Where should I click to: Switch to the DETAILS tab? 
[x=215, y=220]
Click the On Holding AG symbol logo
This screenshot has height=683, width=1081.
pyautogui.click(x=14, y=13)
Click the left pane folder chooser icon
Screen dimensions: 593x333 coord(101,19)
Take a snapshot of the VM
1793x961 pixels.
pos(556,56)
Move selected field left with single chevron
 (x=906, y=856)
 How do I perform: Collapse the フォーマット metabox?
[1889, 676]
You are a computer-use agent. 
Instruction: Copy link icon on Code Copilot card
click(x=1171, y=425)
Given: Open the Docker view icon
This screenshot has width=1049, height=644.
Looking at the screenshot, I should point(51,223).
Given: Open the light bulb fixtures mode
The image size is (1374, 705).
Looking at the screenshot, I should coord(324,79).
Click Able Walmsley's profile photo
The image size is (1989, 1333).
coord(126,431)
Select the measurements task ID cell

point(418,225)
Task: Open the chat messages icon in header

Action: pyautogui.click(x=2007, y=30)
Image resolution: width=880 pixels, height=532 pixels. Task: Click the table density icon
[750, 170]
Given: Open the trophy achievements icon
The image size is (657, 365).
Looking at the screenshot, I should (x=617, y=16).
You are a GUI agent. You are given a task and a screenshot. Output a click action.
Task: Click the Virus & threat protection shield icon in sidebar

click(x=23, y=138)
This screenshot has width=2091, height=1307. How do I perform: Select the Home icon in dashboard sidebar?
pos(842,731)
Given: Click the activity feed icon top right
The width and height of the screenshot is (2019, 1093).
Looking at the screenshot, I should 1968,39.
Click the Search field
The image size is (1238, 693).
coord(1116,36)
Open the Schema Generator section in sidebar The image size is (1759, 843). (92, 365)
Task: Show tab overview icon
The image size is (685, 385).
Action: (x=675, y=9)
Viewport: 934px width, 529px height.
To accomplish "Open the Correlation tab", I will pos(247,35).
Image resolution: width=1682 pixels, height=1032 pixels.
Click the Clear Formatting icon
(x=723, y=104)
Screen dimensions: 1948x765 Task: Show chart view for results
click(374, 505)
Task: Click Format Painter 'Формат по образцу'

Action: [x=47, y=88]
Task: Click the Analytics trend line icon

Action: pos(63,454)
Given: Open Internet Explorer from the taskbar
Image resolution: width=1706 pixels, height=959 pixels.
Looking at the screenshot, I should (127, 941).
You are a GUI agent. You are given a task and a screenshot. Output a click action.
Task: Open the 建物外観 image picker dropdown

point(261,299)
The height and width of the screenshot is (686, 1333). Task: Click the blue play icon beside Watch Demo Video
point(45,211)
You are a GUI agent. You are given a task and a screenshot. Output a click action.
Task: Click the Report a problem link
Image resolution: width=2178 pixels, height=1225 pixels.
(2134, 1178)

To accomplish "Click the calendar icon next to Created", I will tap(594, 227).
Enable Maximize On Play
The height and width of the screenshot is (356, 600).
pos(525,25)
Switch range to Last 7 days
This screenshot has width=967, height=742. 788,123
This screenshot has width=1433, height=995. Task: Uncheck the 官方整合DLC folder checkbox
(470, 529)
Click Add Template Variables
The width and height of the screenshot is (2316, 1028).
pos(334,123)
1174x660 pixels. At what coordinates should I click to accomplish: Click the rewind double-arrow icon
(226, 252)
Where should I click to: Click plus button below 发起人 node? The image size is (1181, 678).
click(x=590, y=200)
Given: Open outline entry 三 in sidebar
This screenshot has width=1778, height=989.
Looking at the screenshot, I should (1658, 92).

******************************

» Task objective: Retype the complete listing exactly.

» Response to the exercise:
Where should I click to: Switch to the DETAILS tab? 
[x=215, y=220]
Click the On Holding AG symbol logo
This screenshot has height=683, width=1081.
pyautogui.click(x=14, y=13)
Click the left pane folder chooser icon
Screen dimensions: 593x333 coord(101,19)
Take a snapshot of the VM
1793x961 pixels.
pos(556,56)
Move selected field left with single chevron
 (x=906, y=856)
 How do I perform: Collapse the フォーマット metabox?
[1889, 676]
You are a computer-use agent. 
Instruction: Copy link icon on Code Copilot card
click(x=1171, y=425)
Given: Open the Docker view icon
This screenshot has width=1049, height=644.
Looking at the screenshot, I should point(51,223).
Given: Open the light bulb fixtures mode
The image size is (1374, 705).
Looking at the screenshot, I should coord(324,79).
Click Able Walmsley's profile photo
The image size is (1989, 1333).
coord(126,431)
Select the measurements task ID cell

point(418,225)
Task: Open the chat messages icon in header

Action: pyautogui.click(x=2007, y=30)
Image resolution: width=880 pixels, height=532 pixels. Task: Click the table density icon
[750, 170]
Given: Open the trophy achievements icon
The image size is (657, 365).
Looking at the screenshot, I should (x=617, y=16).
You are a GUI agent. You are given a task and a screenshot. Output a click action.
Task: Click the Virus & threat protection shield icon in sidebar

click(x=23, y=138)
This screenshot has width=2091, height=1307. How do I perform: Select the Home icon in dashboard sidebar?
pos(842,731)
Given: Click the activity feed icon top right
The width and height of the screenshot is (2019, 1093).
Looking at the screenshot, I should 1968,39.
Click the Search field
The image size is (1238, 693).
coord(1116,36)
Open the Schema Generator section in sidebar The image size is (1759, 843). (92, 365)
Task: Show tab overview icon
The image size is (685, 385).
Action: (x=675, y=9)
Viewport: 934px width, 529px height.
To accomplish "Open the Correlation tab", I will pos(247,35).
Image resolution: width=1682 pixels, height=1032 pixels.
Click the Clear Formatting icon
(x=723, y=104)
Screen dimensions: 1948x765 Task: Show chart view for results
click(374, 505)
Task: Click Format Painter 'Формат по образцу'

Action: [x=47, y=88]
Task: Click the Analytics trend line icon

Action: pos(63,454)
Given: Open Internet Explorer from the taskbar
Image resolution: width=1706 pixels, height=959 pixels.
Looking at the screenshot, I should (127, 941).
You are a GUI agent. You are given a task and a screenshot. Output a click action.
Task: Open the 建物外観 image picker dropdown

point(261,299)
The height and width of the screenshot is (686, 1333). Task: Click the blue play icon beside Watch Demo Video
point(45,211)
You are a GUI agent. You are given a task and a screenshot. Output a click action.
Task: Click the Report a problem link
Image resolution: width=2178 pixels, height=1225 pixels.
(2134, 1178)

To accomplish "Click the calendar icon next to Created", I will tap(594, 227).
Enable Maximize On Play
The height and width of the screenshot is (356, 600).
pos(525,25)
Switch range to Last 7 days
This screenshot has width=967, height=742. 788,123
This screenshot has width=1433, height=995. Task: Uncheck the 官方整合DLC folder checkbox
(470, 529)
Click Add Template Variables
The width and height of the screenshot is (2316, 1028).
pos(334,123)
1174x660 pixels. At what coordinates should I click to accomplish: Click the rewind double-arrow icon
(226, 252)
Where should I click to: Click plus button below 发起人 node? The image size is (1181, 678).
click(x=590, y=200)
Given: Open outline entry 三 in sidebar
This screenshot has width=1778, height=989.
Looking at the screenshot, I should (1658, 92).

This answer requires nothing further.